🤖 AI Summary
Existing video learning paradigms are predominantly passive, and while AI tools support transcription and summarization, they lack real-time, context-aware interaction with localized spatiotemporal regions of videos.
Method: We propose Untwist, an end-to-end system integrating GPT APIs with computer vision techniques to enable natural language queries over entire videos or arbitrary spatiotemporal regions, generating multimodal responses. To overcome GPT-4o’s limitations in spatial reasoning, Untwist introduces semantic frame annotation—replacing raw pixel coordinates with human-interpretable region descriptions—to achieve precise localization and semantic parsing. The architecture encompasses object detection, frame-level semantic labeling, multimodal fusion, and real-time interactive processing.

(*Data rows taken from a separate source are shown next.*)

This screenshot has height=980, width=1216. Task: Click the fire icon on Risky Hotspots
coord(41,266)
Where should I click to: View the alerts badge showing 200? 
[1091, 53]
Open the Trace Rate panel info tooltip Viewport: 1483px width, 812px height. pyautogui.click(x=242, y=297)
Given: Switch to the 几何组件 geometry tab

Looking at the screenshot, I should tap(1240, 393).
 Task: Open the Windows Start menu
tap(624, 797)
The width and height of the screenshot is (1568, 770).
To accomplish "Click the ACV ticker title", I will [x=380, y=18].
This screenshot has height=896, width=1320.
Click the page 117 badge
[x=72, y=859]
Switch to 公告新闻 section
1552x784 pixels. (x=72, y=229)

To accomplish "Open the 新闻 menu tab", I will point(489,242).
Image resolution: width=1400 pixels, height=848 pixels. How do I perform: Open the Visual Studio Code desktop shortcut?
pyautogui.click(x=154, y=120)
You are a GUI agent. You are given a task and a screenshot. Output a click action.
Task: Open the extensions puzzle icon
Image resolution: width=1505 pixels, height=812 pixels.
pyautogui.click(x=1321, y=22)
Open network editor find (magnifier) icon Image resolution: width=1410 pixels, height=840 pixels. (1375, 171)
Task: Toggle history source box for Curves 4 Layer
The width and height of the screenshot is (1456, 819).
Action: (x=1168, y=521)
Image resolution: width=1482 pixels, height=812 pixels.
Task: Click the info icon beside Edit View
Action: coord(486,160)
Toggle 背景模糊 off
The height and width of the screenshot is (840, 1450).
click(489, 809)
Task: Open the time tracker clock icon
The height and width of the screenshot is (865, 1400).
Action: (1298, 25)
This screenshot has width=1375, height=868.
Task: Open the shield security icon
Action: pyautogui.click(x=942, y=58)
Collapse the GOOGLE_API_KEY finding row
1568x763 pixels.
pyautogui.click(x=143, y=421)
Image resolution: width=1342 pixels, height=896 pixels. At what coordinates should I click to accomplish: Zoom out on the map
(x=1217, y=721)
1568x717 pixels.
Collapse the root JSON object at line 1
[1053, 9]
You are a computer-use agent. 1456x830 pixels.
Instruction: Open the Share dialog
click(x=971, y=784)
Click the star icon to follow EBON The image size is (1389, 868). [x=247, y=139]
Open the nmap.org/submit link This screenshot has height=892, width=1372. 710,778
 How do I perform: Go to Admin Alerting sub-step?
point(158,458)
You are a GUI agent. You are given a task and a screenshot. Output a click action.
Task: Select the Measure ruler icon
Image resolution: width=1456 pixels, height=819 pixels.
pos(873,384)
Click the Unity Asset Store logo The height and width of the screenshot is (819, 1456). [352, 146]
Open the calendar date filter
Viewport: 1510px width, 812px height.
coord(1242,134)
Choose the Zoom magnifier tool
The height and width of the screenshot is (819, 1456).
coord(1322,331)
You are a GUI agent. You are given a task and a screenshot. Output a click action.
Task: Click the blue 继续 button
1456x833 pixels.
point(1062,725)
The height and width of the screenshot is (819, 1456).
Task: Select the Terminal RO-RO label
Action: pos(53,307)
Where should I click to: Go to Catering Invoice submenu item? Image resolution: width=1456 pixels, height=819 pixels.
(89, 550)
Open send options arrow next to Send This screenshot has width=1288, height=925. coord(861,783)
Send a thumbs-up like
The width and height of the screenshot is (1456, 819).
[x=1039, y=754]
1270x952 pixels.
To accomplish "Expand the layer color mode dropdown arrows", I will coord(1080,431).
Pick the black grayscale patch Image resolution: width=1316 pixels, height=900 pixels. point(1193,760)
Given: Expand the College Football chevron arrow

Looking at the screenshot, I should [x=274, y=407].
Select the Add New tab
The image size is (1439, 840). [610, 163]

Contribution/Results: Experiments demonstrate that Untwist significantly improves fine-grained video question-answering accuracy and user engagement, validating the feasibility and effectiveness of AI-driven, deeply interactive video learning.
📝 Abstract
Traditional video-based learning remains passive, offering limited opportunities for users to engage dynamically with content. While current AI-powered tools offer transcription and summarization, they lack real-time, region-specific interaction capabilities. This paper introduces Untwist, an AI-driven system that enables interactive video learning by allowing users to ask questions about the entire video or specific regions using a bounding box, receiving context-aware, multimodal responses. By integrating GPT APIs with Computer Vision techniques, Untwist extracts, processes, and structures video content to enhance comprehension. Our approach addresses GPT-4o spatial weakness by leveraging annotated frames instead of raw coordinate data, significantly improving accuracy in localizing and interpreting video content. This paper describes the system architecture, including video pre-processing and real-time interaction, and outlines how Untwist can transform passive video consumption into an interactive, AI-driven learning experience with the potential to enhance engagement and comprehension.